Apenas llegó al colegio, fue al baño. Se fijó que no hubiera nadie alrededor y se metió a un cubículo. Abrió el cierre oculto de su mochila y sacó la pistola plateada de su padre. Una vez que tuvo la pistola en sus manos, le fue inevitable pensar en como sus compañeros lo habían golpeado, como se habían burlado de su padre y como lo llamaban mentiroso. Escuchó unos pasos y rápidamente guardó el arma.
Al salir del baño, se topó con el único amigo que tenía, Pepe, quien al igual que él era nuevo.

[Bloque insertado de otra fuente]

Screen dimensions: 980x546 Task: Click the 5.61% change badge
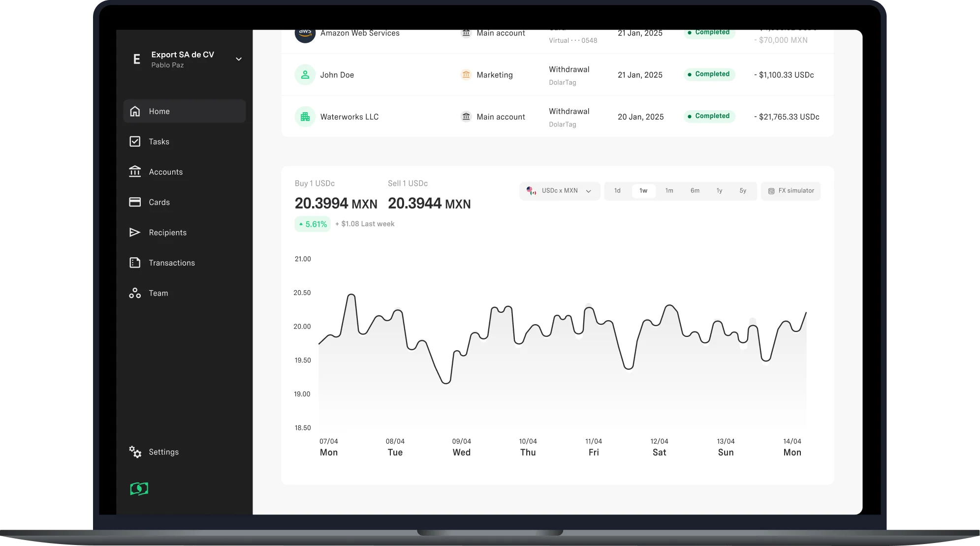point(312,224)
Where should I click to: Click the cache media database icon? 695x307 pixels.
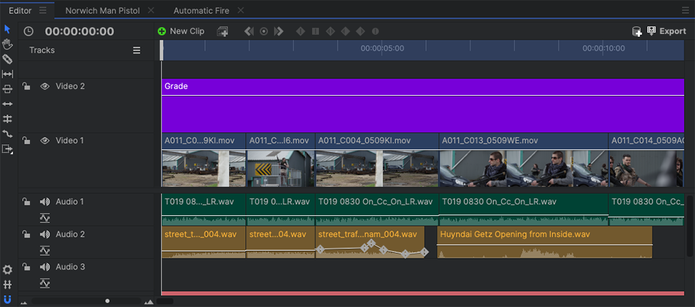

—Y la trajiste —susurró Pepe.
—Sí —respondió Mauricio.
—Ahora ya nadie te va a molestar nunca más —dijo Pepe con una sonrisa.
Mauricio asintió.
«¡Cíclope!», alguien gritó a lo lejos. Pepe le dijo a Mauricio que no hiciera caso. «Dónde está el profesor X», gritaron en coro desde atrás.
***
Al sonar la campana de recreo, Mauricio se escabulló con su mochila. Se sentó en una banca y miró fijamente el baño. La pierna derecha le temblaba. Pepe se sentó a su lado y le dijo que ya les había dicho a los chicos. «Estarán ahí en cinco minutos», agregó Pepe. «¿Qué les dijiste?», preguntó Mauricio. «Que pelearás con Samuel». Mauricio agrandó los ojos y miró a Pepe. «Era la única forma de hacer que todos vayan al baño», se excusó Pepe, levantando los hombros.
La hora acordada llegó. Ambos niños se fueron corriendo al baño. Sus compañeros ya estaban ahí.

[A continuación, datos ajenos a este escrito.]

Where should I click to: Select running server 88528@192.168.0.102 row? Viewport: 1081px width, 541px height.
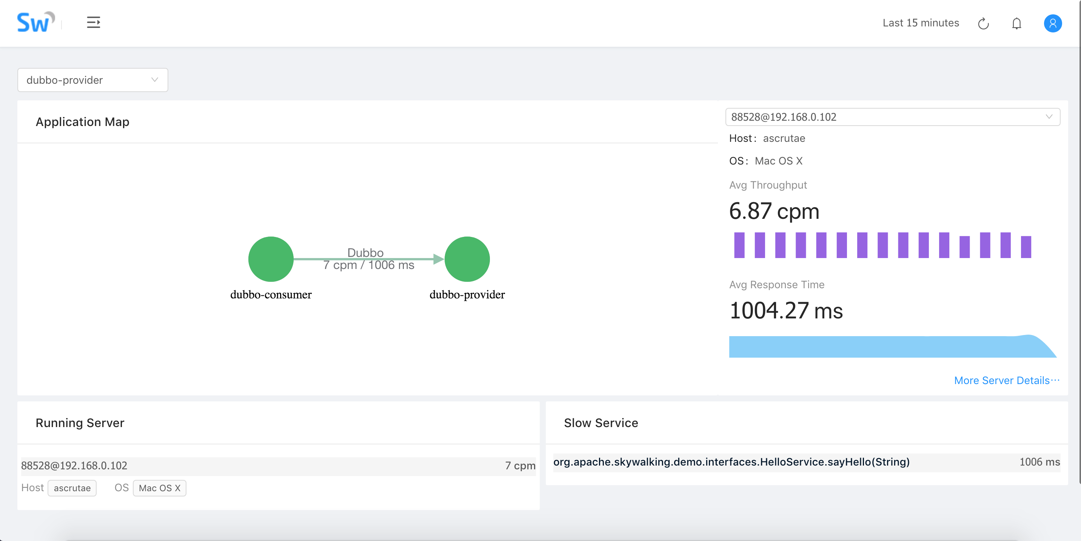tap(278, 466)
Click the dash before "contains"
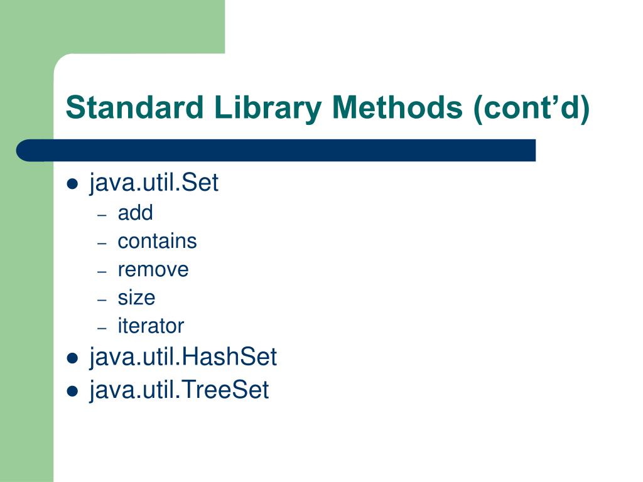 pos(102,243)
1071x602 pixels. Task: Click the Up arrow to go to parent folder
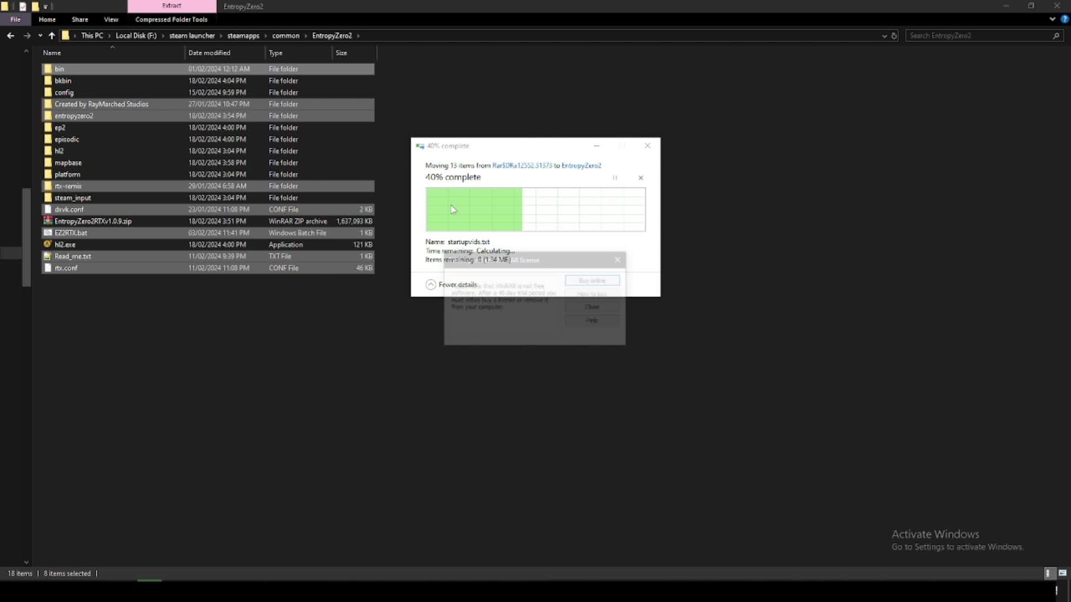[51, 35]
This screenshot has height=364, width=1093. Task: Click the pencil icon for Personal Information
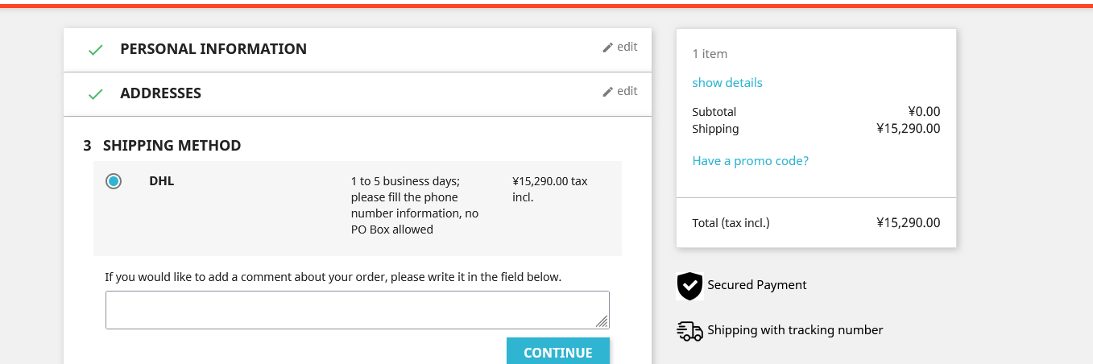click(x=608, y=48)
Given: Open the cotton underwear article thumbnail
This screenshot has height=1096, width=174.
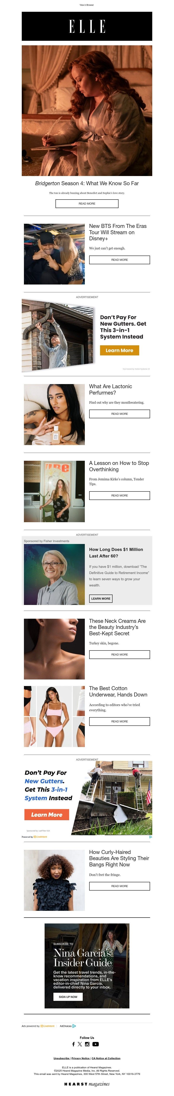Looking at the screenshot, I should 54,716.
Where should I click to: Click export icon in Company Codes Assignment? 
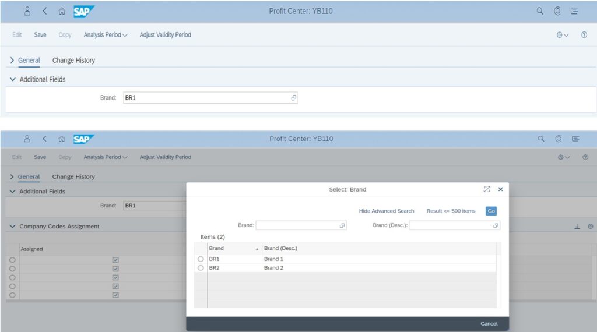[x=577, y=227]
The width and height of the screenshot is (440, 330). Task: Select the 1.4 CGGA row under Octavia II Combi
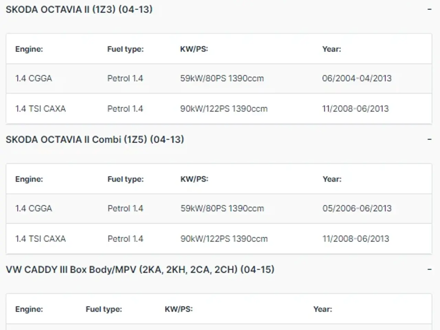click(219, 208)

—Así que te vas a vengar, Cíclope —dijo Samuel quitándose la chaqueta.
—¡Espera! —dijo Pepe, colocándose delante de Mauricio—. Antes de eso Mauricio tiene algo que mostrarles.
—Pobre que sea cualquier huevada —amenazó Samuel.

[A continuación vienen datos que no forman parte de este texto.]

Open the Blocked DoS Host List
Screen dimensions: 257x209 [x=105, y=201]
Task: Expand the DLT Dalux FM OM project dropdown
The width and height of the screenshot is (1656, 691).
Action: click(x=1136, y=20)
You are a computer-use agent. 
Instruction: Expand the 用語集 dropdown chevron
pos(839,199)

—Sí, por las huevas no nos habrás hecho venir —dijo alguien desde atrás.
Mauricio les dijo que esperaran que tenían que salir los demás niños. Esperaron que se vayan y Mauricio cerró la puerta.
-No nos vas a querer besar, ni nada, ¿no?, maricón —dijo Samuel.
Los demás rieron.
Mauricio no dijo nada y abrió el cierre oculto de su mochila, sacó el arma, los miró y gritó con la cara enrojecida:
—¡Ven, idiotas, mi viejo sí fue policía!
—Calma, cuidado con esa arma —dijo Samuel, acercándose lentamente.
—¿Está cargada?
—¿Funciona?
—¡Mi viejo sí fue policía! —repitió.
Todos los niños se acercaron para examinar el arma: ¿Es de verdad? Es de acero. No, es de metal. ¡Sí es de verdad! Está helada. ¡Fue policía! ¿Tiene balas? ¡Bang!…
El estruendo silenció los murmullos de los niños. Por un instante, se quedaron congelados, nadie supo qué hacer ante tan horrenda escena hasta que uno gritó horrorizado. Abrieron la puerta y corrieron despavoridos.
Mauricio con ojos llorosos, gritaba por ayuda. A su lado, con la mirada perdida, su amigo se desangraba.